## 抜粋
════
自給自足的に生きるポートランド。中田大樹 後編

自給自足的に生きるポートランド。中田大樹 後編

インタヴューの相手は、アメリカのポートランドで働いている中田大樹。大学からの友人です。全米住みたい街No.1にもなったことのあるポートランドでの暮らしについて、アメリカと日本の違いについて話を聞きました。

「Keep Portland Weird(ポートランドよ、ヘンでいよう!)」のスローガンを掲げているポートランド、そんな街に暮らしているからか、いい意味でヘンな人になってました。

前編、後編に分けてお届します。
前編/「アメリカは思ったより自由じゃない?」中田大樹

中田大樹(ナカタダイキ)1987年埼玉県生まれ。日本育ち。米国での教員、日本での教員の経験を経て、スタートアップに入社後、当社の米国支部立ち上げを担当し、現在支部長を務める。趣味は新しいことを始めることと、筋トレ。

マスダ ヒロシ1987年埼玉県生まれ。The U 編集長。グラフィックデザイナー。イラストレーター。2017年より1年半世界中を旅する。旅中、いろんな国の道で似顔絵を描いていた。

自由気ままに伝える

アメリカ ポートランド 中田

マスダ
ポートランドに住んでみて、どう?

ダイキ
話しかけてくれる人が多いかな。

マスダ
州にもよるけど、アメリカ人、すごい話しかけてくるよね。それって、知らない人だよね?

美術館でネイティブ・アメリカンの絵を観ていたら、とつぜん「オレの祖先はネイティブ・アメリカンなんだ。お前、ネイティブ・アメリカン好きか?」って話しかけられて、美術館を案内されたことがあって、スタッフの人かなあ?って思ったら、お客さんだったことも(笑)。

ダイキ
そう、ぜんぜん知らない人なのに、「そのスニーカーいいね」とか、「そのジャケットいいね」とか。H&Mとかユニクロで買ったジャケットとかでも(笑)。
════
## 課題 a
ポートランドでの暮らしを語るインタビューを、一字一句変えずに全文抜き出してください。
このインタビューとエントリーは互いに無関係です。

## 一覧
════
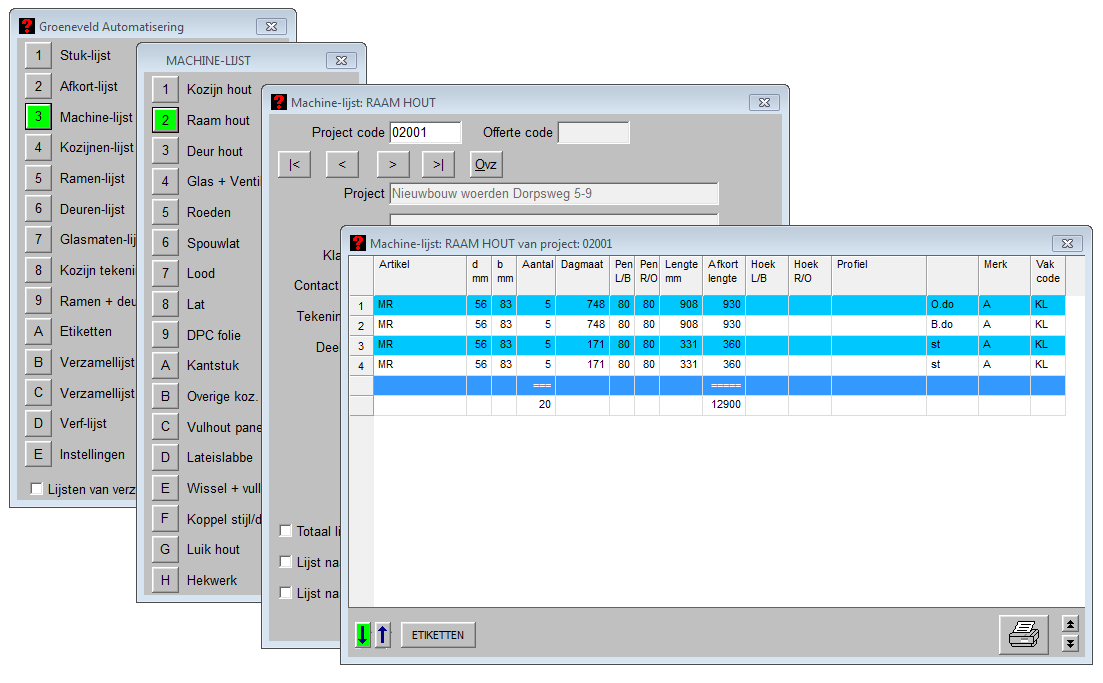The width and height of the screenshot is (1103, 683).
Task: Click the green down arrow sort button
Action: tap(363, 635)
════
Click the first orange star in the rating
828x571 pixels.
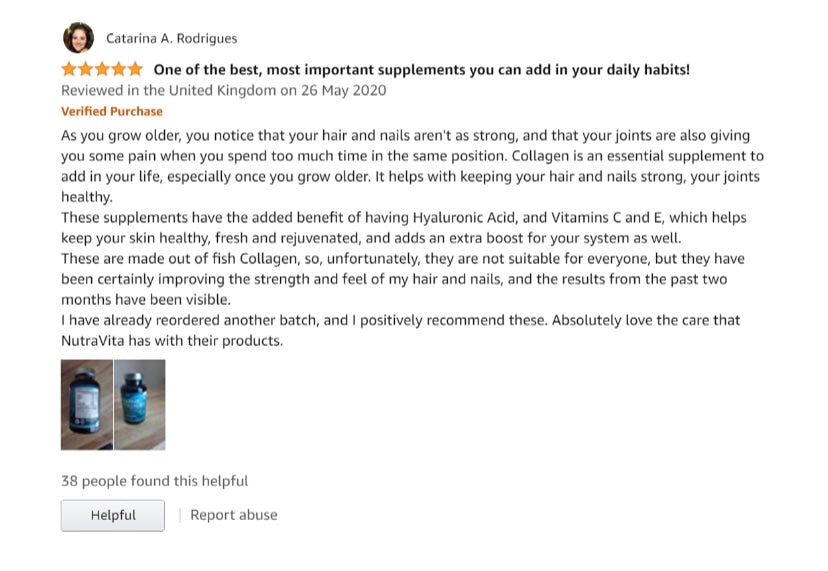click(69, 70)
════
## 課題 b
エントリーのうち、「The width and」を含む行から「Action: tap(363, 635)」を含む行までを、そのまま書き写してください。画像は解答に含めないでください。

## 解答全文 a
自給自足的に生きるポートランド。中田大樹 後編

自給自足的に生きるポートランド。中田大樹 後編

インタヴューの相手は、アメリカのポートランドで働いている中田大樹。大学からの友人です。全米住みたい街No.1にもなったことのあるポートランドでの暮らしについて、アメリカと日本の違いについて話を聞きました。

「Keep Portland Weird(ポートランドよ、ヘンでいよう!)」のスローガンを掲げているポートランド、そんな街に暮らしているからか、いい意味でヘンな人になってました。

前編、後編に分けてお届します。
前編/「アメリカは思ったより自由じゃない?」中田大樹

中田大樹(ナカタダイキ)1987年埼玉県生まれ。日本育ち。米国での教員、日本での教員の経験を経て、スタートアップに入社後、当社の米国支部立ち上げを担当し、現在支部長を務める。趣味は新しいことを始めることと、筋トレ。

マスダ ヒロシ1987年埼玉県生まれ。The U 編集長。グラフィックデザイナー。イラストレーター。2017年より1年半世界中を旅する。旅中、いろんな国の道で似顔絵を描いていた。

自由気ままに伝える

アメリカ ポートランド 中田

マスダ
ポートランドに住んでみて、どう?

ダイキ
話しかけてくれる人が多いかな。

マスダ
州にもよるけど、アメリカ人、すごい話しかけてくるよね。それって、知らない人だよね?

美術館でネイティブ・アメリカンの絵を観ていたら、とつぜん「オレの祖先はネイティブ・アメリカンなんだ。お前、ネイティブ・アメリカン好きか?」って話しかけられて、美術館を案内されたことがあって、スタッフの人かなあ?って思ったら、お客さんだったことも(笑)。

ダイキ
そう、ぜんぜん知らない人なのに、「そのスニーカーいいね」とか、「そのジャケットいいね」とか。H&Mとかユニクロで買ったジャケットとかでも(笑)。

## 解答全文 b
The width and height of the screenshot is (1103, 683).
Task: Click the green down arrow sort button
Action: tap(363, 635)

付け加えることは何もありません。